また、15節では、神の姿と言われていますが、それでは、神がキリストの人間としての姿をもっておられるということではありません。キリストのお姿は、あくまでも私たち人間、限りある人間の目に認識できるように現れてくださったお姿なのです。つまり、私たちが理解できるように、そうして下さったということなのです。そして神が私たちにご自分を表されたのは、ただキリストによってのみであったのですから、その他の姿形によって神を求めることがあってはならないのです。もし、キリストを抜きにして、神を表そうとするものがあるとしたら、それはすべて偶像に他ならないでしょう。

また、キリストは「すべてのものが造られる前に生まれた方」と主張されています。なぜなら、万物は御子にあって造られたからです。万物は神の言葉によって造られたのですから。キリストはまた、死人の中から最初に生まれた者と呼ばれています。なぜなら、私たちもキリストによってのみ、復活の希望があるからです。すべての被造物はキリストによって造られたということは、キリストが万物の基礎であるということですから。

「天にあるものも地にある者も、見えるものも見えないものも、王座も主権も、支配も権威も、万物は御子において造られたからです。つまり、万物は御子によって、御子のために造られました。」天は、神の居ますところを表しますが、また天使の存在するところをも表します。人々は天使の階級という複雑な空想を造り上げ、人間と神との間の仲介者と考えようとしました。その考え方は結果的にキリストの権威を弱めることになったのです。これに対して、パウロは、天使は体を持たないが、被造物であり、天使の持つ主権も支配も権威も含めて、すべてのものが御子において造られた、と主張しました。

天使がキリストによって造られたその目的は、キリストに仕えるためであります。キリストは天使をその力によって支えておられるのだと。

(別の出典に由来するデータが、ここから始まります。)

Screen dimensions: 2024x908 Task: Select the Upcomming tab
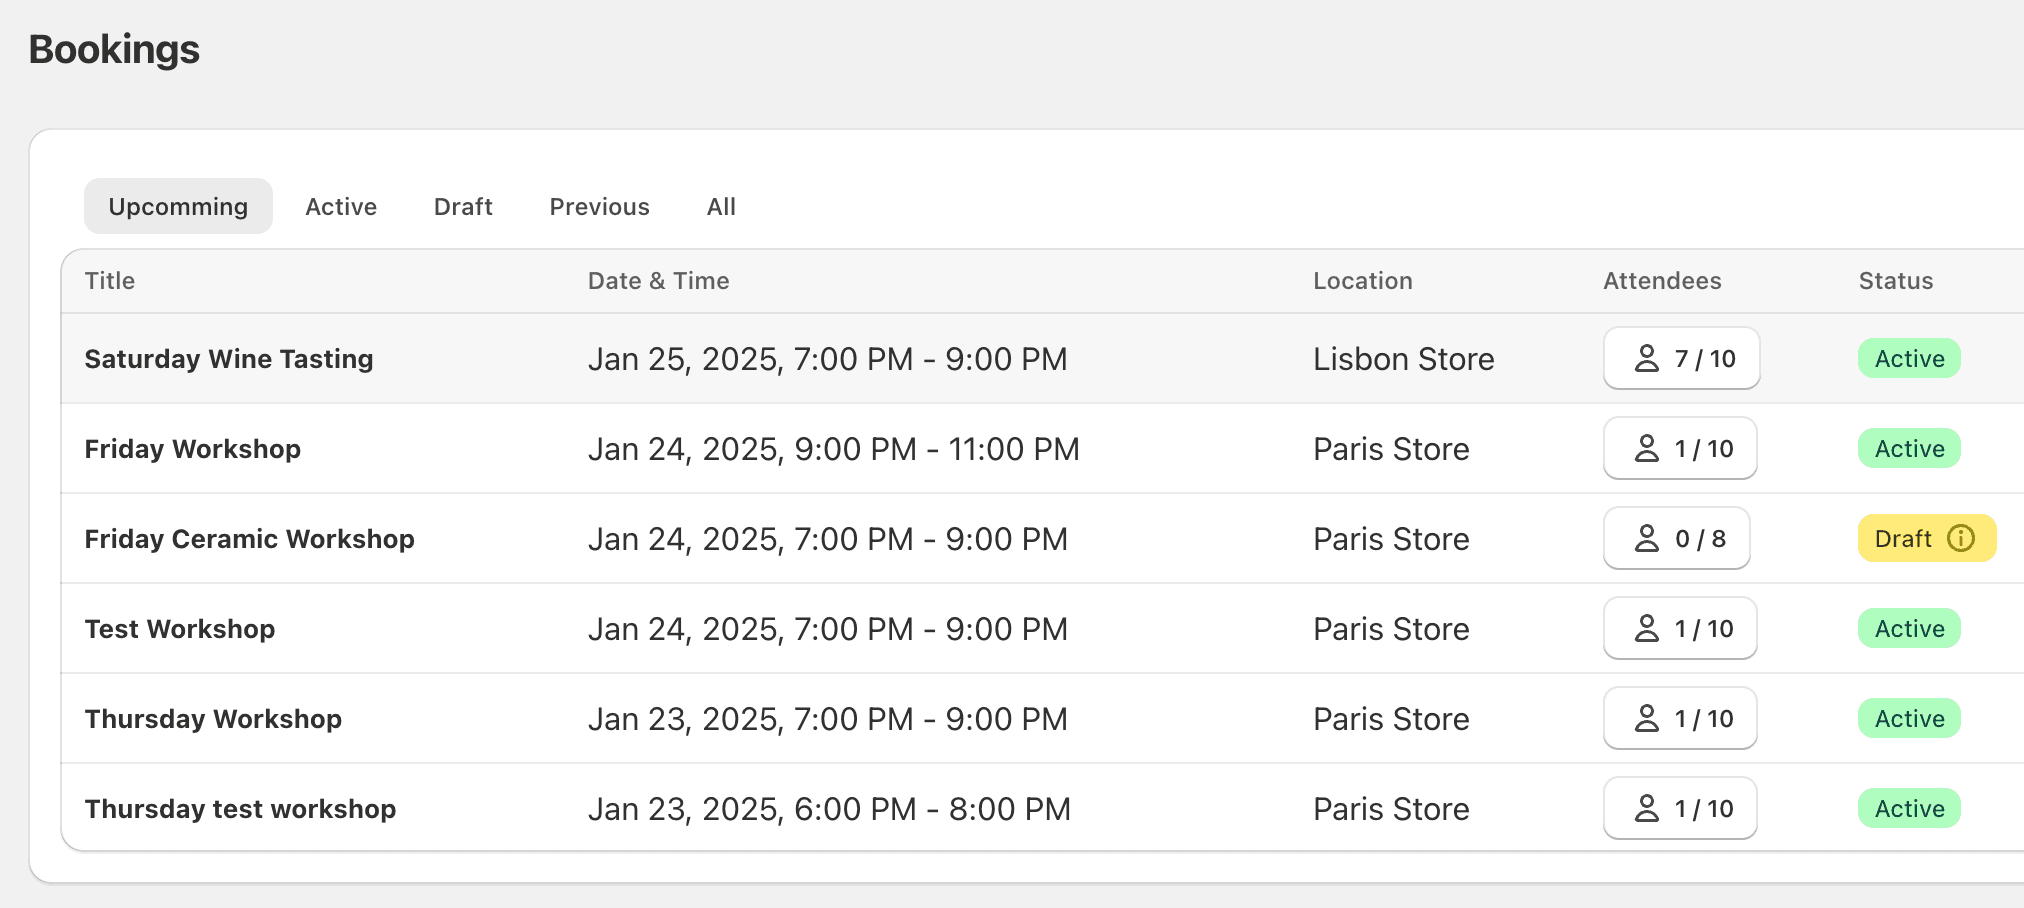point(178,206)
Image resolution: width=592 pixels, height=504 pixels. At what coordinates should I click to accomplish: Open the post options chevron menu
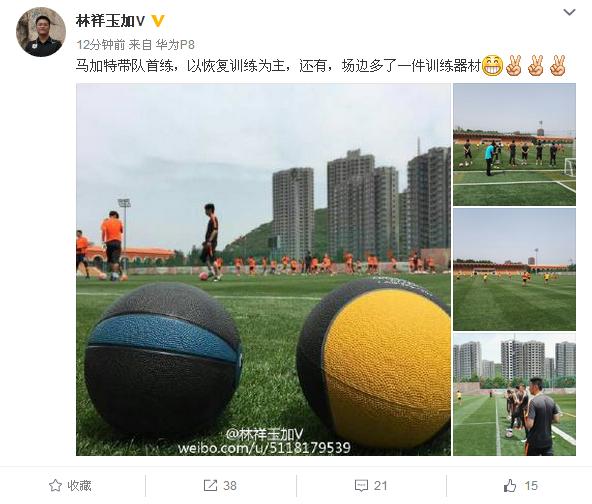click(569, 12)
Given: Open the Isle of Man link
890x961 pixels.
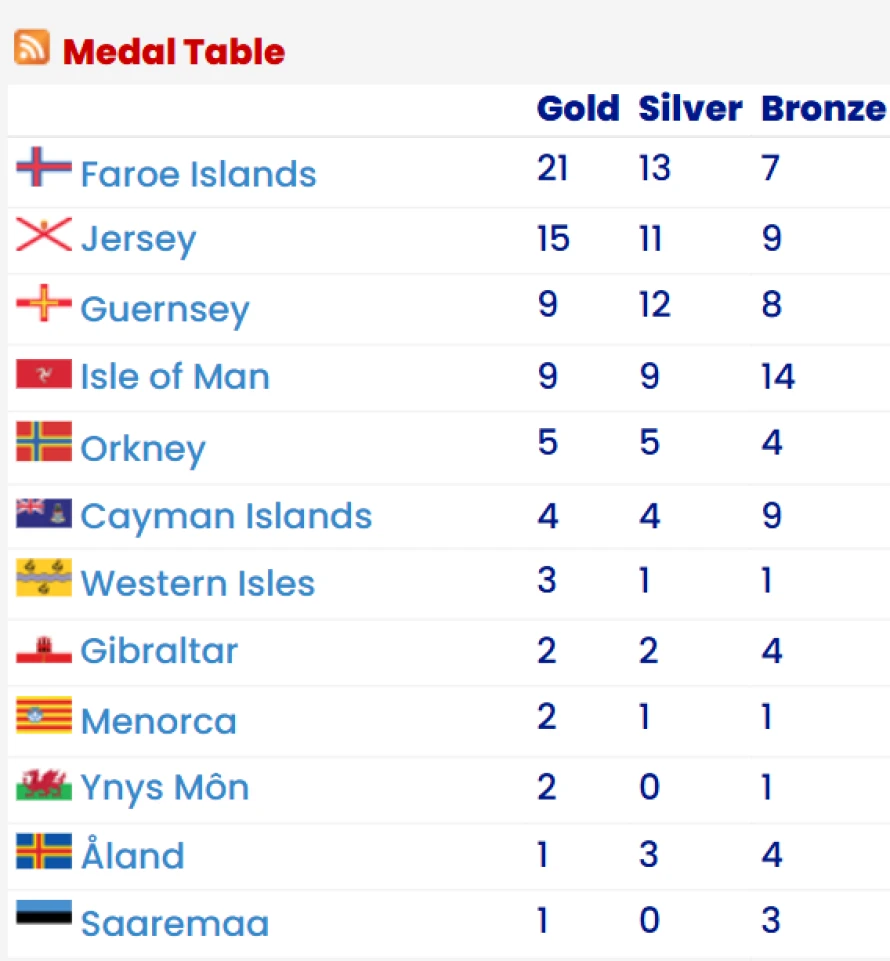Looking at the screenshot, I should (175, 376).
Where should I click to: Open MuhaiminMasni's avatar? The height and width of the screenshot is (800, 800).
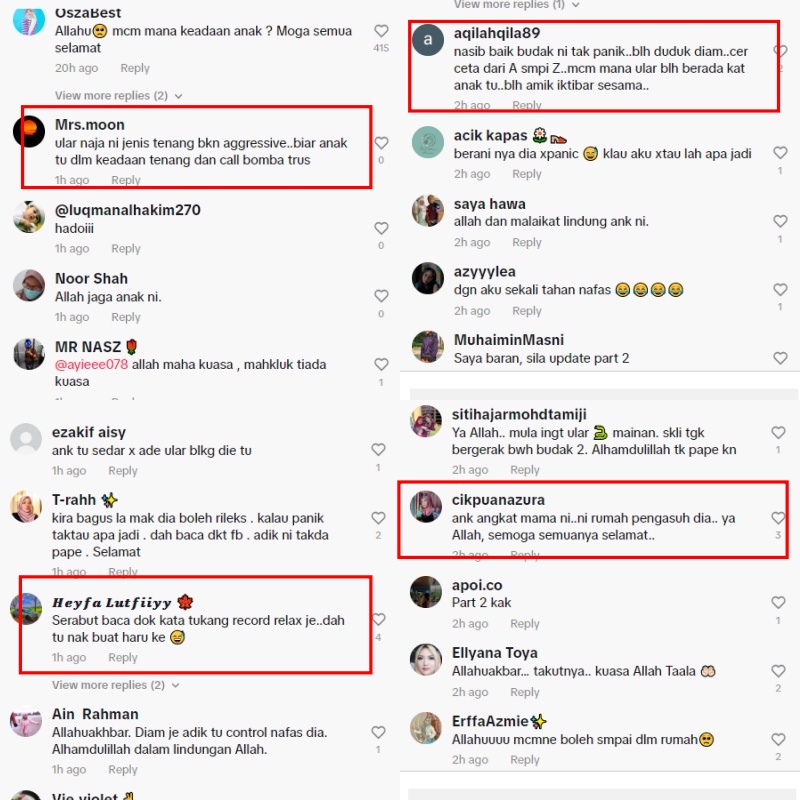coord(428,347)
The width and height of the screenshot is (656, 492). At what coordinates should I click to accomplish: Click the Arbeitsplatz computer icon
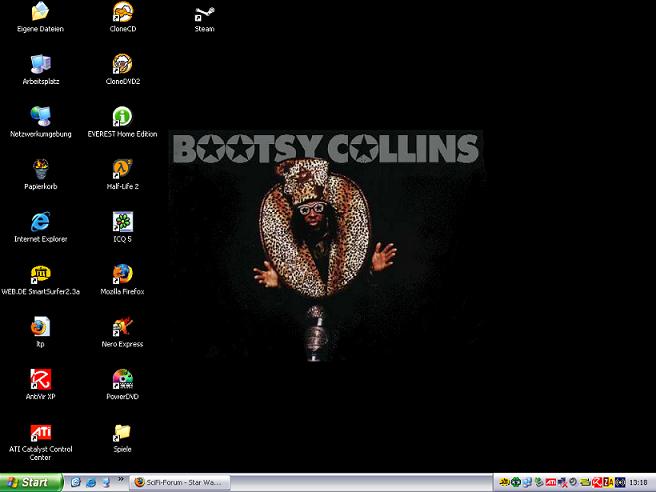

次にパウロはキリストと教会との関係を教えています。「また、御子はその体である教会の頭です。御子は初めのもの、死者の中から最初に生まれた方です。こうして、すべてのことにおいて第一のものとなられたのです。」キリストは、人間の体に対して頭に例えられています。なぜなら、人間の体において、頭は、そこから生命力が他のあらゆる部分に流れる司令塔ですから。それと同じように、教会の生命はキリストから生じるからです。しかし、ここでは、主として支配について語っています。キリストは教会を支配する権威を持った唯一の存在です。そうであるならば、信徒はキリストにのみ注意を払わなければならないのは当然ではないでしょうか。なぜなら、キリストはこの栄誉を受けておられる通りに、その職務を真実に遂行なさる方に他ならないからです。

キリストは創造の初めに神と共におられた方であり、甦ることによって神の国を始められたので、初めのものと呼ばれます。私たちは、キリストと共に十字架に死んで、キリストの死と結ばれたように、キリストの命に結ばれて再び生きるものとされる約束をいただきました。そして、新しい命の希望に生き始めているのです。キリストは「復活の初穂」(Ⅰコリント15:20)と呼ばれています。その結果キリストは、御自分の体である教会にも生命を取り戻してくださったのです。19-20節。

「神は、御心のままに、満ちあふれるものを余すところなく御子のうちに宿らせ、その十字架の血によって平和を打ち立て、地にあるものであれ、天にあるものであれ、万物をただ御子によって、御自分と和解させられました。」「満ちあふれるもの」とは、「あらゆる完全」と訳されることが出来ます。父の御心は、あらゆる完全がキリストに宿ることであったからです。キリストの完全とは何でしょうか。宗教改革者は述べています。それは、「全き義、知恵、力、あらゆる種類の恵みである」と。では、私たちの救いのために何が必要でしょうか。私たちは真剣に考え、真剣に願わなければなりません。そして、私たちが望むすべての善きことを、キリストの完全から引き出さなければならないでしょう。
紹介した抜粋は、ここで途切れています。